What I think is, I think about the column of numbers missing from Clonal's table. The accumulation of debt. The accumulation was low in Clonal's first period and as a result, the economy was able to grow faster than debt.

In the second period, debt was already accumulating to the point that it interfered with growth. GDP growth became slower than debt growth.

In the third period, the debt added during period two made it even harder for the economy to grow. So GDP growth was a lot slower than debt growth.

And in the fourth period, GDP gave up. It didn't even try. Even debt growth fell.

The problem? Excessive accumulation of debt.


The Arthurian said...

Not what I had in mind, if I were to follow-up on this post, but...

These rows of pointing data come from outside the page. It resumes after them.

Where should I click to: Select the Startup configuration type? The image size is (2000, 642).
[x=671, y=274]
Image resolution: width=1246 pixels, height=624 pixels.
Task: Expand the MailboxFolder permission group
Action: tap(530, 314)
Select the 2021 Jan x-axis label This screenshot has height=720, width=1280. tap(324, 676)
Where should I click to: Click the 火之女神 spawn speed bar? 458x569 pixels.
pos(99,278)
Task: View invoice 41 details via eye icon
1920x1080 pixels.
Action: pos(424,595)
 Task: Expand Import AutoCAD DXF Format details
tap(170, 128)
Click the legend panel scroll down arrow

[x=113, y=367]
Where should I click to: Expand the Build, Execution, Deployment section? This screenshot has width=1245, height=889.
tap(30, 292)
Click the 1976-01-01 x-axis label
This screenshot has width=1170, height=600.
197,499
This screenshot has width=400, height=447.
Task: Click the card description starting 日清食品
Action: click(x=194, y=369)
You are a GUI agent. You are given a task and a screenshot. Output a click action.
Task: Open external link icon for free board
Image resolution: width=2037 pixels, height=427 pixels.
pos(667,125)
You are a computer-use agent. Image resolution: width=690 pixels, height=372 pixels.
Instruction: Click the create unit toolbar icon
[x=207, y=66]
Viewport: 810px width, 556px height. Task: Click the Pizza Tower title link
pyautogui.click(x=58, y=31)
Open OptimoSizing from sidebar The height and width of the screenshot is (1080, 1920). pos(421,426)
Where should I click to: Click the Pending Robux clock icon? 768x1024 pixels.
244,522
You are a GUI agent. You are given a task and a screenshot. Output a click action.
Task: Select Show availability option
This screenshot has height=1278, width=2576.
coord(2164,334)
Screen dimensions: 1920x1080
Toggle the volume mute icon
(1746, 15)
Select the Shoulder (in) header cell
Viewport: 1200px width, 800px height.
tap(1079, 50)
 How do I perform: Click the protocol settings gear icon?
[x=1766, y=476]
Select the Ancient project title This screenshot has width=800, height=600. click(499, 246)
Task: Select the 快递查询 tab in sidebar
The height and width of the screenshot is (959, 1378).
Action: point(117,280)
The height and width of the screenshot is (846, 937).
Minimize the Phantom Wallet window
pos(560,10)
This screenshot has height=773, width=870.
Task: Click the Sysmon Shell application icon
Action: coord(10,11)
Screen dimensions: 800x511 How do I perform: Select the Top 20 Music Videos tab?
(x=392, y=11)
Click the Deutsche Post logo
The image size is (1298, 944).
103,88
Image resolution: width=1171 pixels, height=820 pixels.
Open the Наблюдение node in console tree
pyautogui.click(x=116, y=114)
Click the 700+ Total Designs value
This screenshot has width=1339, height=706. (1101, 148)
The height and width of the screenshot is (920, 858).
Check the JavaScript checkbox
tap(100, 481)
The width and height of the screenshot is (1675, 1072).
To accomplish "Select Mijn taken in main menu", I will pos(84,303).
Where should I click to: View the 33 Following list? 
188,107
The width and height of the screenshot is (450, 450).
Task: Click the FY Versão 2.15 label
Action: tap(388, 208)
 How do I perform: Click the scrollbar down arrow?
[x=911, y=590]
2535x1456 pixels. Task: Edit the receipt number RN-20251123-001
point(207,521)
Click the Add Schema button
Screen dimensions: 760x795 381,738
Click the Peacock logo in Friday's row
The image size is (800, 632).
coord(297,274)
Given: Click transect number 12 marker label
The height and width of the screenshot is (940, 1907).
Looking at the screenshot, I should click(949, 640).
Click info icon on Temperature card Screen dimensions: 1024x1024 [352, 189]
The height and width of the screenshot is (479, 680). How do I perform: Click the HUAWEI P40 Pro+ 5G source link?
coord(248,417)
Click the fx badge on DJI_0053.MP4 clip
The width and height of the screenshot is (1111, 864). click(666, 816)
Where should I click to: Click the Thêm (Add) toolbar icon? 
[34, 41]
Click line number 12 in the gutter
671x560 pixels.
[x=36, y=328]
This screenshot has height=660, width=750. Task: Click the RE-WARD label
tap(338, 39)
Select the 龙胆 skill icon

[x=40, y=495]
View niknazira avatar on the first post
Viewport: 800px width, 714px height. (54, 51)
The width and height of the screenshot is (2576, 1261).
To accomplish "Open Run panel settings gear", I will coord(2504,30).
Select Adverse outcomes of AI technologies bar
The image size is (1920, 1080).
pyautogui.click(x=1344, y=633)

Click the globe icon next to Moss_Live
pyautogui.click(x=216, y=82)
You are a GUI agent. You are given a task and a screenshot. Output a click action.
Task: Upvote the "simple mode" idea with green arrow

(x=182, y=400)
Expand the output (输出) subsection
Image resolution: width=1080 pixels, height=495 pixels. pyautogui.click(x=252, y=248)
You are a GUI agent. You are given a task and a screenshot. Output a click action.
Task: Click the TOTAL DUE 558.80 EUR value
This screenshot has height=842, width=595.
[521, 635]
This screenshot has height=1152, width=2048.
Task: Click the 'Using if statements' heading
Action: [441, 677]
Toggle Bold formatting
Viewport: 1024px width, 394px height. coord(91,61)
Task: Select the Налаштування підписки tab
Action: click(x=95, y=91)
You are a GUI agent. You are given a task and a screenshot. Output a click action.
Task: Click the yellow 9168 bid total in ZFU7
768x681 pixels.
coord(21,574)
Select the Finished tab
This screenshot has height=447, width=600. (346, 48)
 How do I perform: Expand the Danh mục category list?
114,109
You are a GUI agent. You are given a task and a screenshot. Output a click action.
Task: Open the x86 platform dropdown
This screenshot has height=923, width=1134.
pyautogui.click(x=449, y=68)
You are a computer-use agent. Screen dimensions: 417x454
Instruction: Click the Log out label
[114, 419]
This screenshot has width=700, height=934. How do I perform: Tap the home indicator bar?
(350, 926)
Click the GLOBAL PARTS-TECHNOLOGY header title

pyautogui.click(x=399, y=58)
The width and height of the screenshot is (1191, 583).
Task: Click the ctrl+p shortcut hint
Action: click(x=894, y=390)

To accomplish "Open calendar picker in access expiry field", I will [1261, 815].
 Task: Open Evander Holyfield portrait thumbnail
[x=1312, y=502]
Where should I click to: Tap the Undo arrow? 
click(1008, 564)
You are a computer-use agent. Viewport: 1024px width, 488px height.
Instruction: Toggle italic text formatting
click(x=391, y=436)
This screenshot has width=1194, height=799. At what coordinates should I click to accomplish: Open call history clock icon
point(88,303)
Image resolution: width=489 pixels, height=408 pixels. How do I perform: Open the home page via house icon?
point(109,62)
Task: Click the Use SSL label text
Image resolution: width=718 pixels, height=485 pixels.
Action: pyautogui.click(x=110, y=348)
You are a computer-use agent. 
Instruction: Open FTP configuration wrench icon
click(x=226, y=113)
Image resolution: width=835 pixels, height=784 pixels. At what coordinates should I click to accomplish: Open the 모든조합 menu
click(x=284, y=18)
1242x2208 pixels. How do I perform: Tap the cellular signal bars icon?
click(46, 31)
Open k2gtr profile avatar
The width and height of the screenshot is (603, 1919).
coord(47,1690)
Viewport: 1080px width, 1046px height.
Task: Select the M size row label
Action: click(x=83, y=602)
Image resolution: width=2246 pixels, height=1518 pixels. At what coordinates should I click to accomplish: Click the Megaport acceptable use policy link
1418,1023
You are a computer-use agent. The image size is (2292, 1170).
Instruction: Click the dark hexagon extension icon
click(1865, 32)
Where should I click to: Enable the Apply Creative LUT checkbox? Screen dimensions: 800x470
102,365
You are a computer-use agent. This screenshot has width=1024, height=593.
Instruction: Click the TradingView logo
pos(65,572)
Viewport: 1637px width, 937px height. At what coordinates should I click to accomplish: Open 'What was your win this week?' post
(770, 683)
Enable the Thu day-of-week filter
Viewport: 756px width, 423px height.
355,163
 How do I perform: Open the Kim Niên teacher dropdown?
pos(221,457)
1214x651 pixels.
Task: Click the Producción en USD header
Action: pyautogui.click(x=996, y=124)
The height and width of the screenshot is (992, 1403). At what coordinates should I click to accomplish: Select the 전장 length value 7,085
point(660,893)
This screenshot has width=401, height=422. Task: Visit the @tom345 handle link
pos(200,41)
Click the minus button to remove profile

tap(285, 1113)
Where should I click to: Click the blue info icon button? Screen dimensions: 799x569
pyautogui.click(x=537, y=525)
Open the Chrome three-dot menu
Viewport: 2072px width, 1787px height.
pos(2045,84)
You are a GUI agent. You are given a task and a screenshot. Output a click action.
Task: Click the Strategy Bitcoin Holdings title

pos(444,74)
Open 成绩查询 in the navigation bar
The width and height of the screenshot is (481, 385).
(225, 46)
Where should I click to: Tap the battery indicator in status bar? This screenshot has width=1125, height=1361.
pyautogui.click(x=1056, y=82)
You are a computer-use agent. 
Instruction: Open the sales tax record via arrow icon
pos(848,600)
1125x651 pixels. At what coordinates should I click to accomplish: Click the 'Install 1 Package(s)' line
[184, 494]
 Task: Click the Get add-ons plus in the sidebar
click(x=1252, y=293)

It is interesting that the difference between debt growth and GDP growth in the last period (on Graph #2) is *LESS* than it was in the third period. (And this is *before* deleverage began.)

This suggests that the debt growth of the third period led to the problems we have today.

But again, the difference between debt growth and GDP growth in the third period was *twice* what it was in the second. This suggests that second-period debt-growth led to the problems-that-led-to the problems we have today.

In other words, debt growth in the 1966-1976 period was already a problem. Reminds me of Graph #7 here.

Liminal Hack said...

Hi all. The variations in growth rate are very definitely demographically driven. I took the fred TCMDO data and plotted it beside the 5 year change in the dependency ratio data for the US from the UN population division (

I've used the year on year growth rate of TCDMO versus the total dependency ratio, which thus far is dominated by the young dependency ratio.

The graph clearly shows heightened credit growth rate when the dependency ratio is low, with reversion to the 'standard) credit growth rates either side of that big dip which is where the boomers enter the workforce (which of course causes an oil shock and stagflation).

So I strongly suggest that we stop worrying about the little differences in the post WWII credit trend in this data, it's a red herring.

What matters, is these two things:

1) what sets the credit expansion rate at about 2% even in normal times? I presume the answer is mainly underlying population growth, but credit is still expanding faster than population so as art observes there is still a discrepancy here.

2) does the TCMDO data include any credit created in the shadow banking sector. E.g. is the fred data really the full picture?

Liminal Hack said...

depednecy ratio versus debt growth

The Arthurian said...

Hi, Liminal. I see what your graph shows...

"2) does the TCMDO data include any credit created in the shadow banking sector. E.g. is the fred data really the full picture?"

Not the full picture, I would say. TCMDO is "credit market" debt. It includes only about $10 trillion of the $14 trillion Federal debt, the rest being held by Federal agencies, as I have it.

I looked at TCMDO components in A Shopping List and the follow-up Bagging the Groceries.

The Arthurian said...

"1) what sets the credit expansion rate at about 2% even in normal times?"

Maybe something like this:

"The policy record for [the March 10 FOMC] meeting indicates that the Committee was setting as its objectives a growth rate of 3 percent for the money supply (currency outside banks and private demand deposits) and 5 percent for the adjusted bank credit proxy over the second quarter."

Or maybe I don't get what you are getting at.